TKM employs some 6,500 workers, including 3,460 unionized assembly line workers. The remainder is made up of supervisors and office staff. The labour minister claimed that 700 workers have signed pledges to uphold company “self-discipline” and have returned to work based on an agreement to meet the new production targets. However, management admitted that assembly lines were operating at less than 10 percent capacity as of December 3.

Speaking to the WSWS, a striking worker said, “The TKM management keep insisting on workers giving pledges before entering the plant and to this effect they sent out messages through WhatsApp and posts. Management is also now engaged in dividing tactics.” These include attempts to entice workers into accepting the new production targets by offering some of them the prospect of salary increases early next year. “There is a big difference of 15,000 rupees (about $200), a sudden jump, in the salary scale,” the worker explained.

The employer’s ability to weaken the strike through such methods is the result of the dead end into which the strikers have been led by the TKM Employees Union (TKMEU), which has isolated the Toyota workers’ struggle. The Stalinist-led All India Trade Union Congress (AITUC) and Centre of Indian Trade Unions, and the Joint Committee of Trade Unions (JCTU), which they politically lead, have mouthed support for the Toyota workers struggle, but have done nothing to mobilize the working class in their defence in the face of the escalating corporate-state assault.

The TKM workers’ strike can succeed only if it is immediately broadened to include all auto and industrial workers throughout the Bengaluru region and beyond. The workers are not only engaged in battle against a particularly ruthless employer, but the entire ruling elite and its state apparatus, which are determined to force the strikers back into the plants to work under conditions akin to slave labour to boost corporate profits.

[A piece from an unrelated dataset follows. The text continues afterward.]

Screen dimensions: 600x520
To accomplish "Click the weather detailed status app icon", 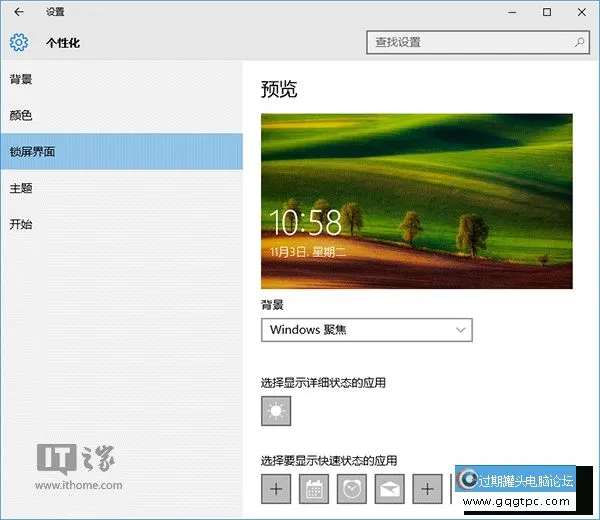I will (275, 411).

The mass mobilization of the working class in a political struggle against the ruling class’s onslaught on working conditions and workers’ rights is the only viable way to resist the threats by the state government to prosecute workers and smash the strike.

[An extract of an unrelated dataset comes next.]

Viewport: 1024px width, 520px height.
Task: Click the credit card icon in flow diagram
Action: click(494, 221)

The conditions in India for such a struggle are extremely favourable. Less than two weeks ago, tens of millions of workers took part in a nationwide general strike to protest the Modi government’s austerity measures and the gutting of labour regulations. Farmers are engaged in a mass movement against the deregulation of agriculture so as to strengthen the grip of vast agribusiness concerns. An appeal from autoworkers for workers and impoverished rural toilers across India to join and support their struggle would be met with great enthusiasm.

To fight for this program, striking TKM workers must establish their own independent organizations, rank-and-file action committees, to take control of the strike into their own hands. These committees should establish links with workers at all other industrial facilities in the region, issue appeals for solidarity strike action, and call for a general strike by all workers to force the state government to retract its bullying threats against the TKM strikers.

The struggle against multinational giants like Toyota and the attempt by India’s ruling elite to offer up workers as cheap labour requires above all an international socialist strategy. Striking workers must strive to unify their struggles with their class brothers and sisters in the United States, Europe, and Japan, who confront the same attacks on their wages and working conditions by the same corporations and ruling elites who are no less ruthless in their insatiable pursuit of profit.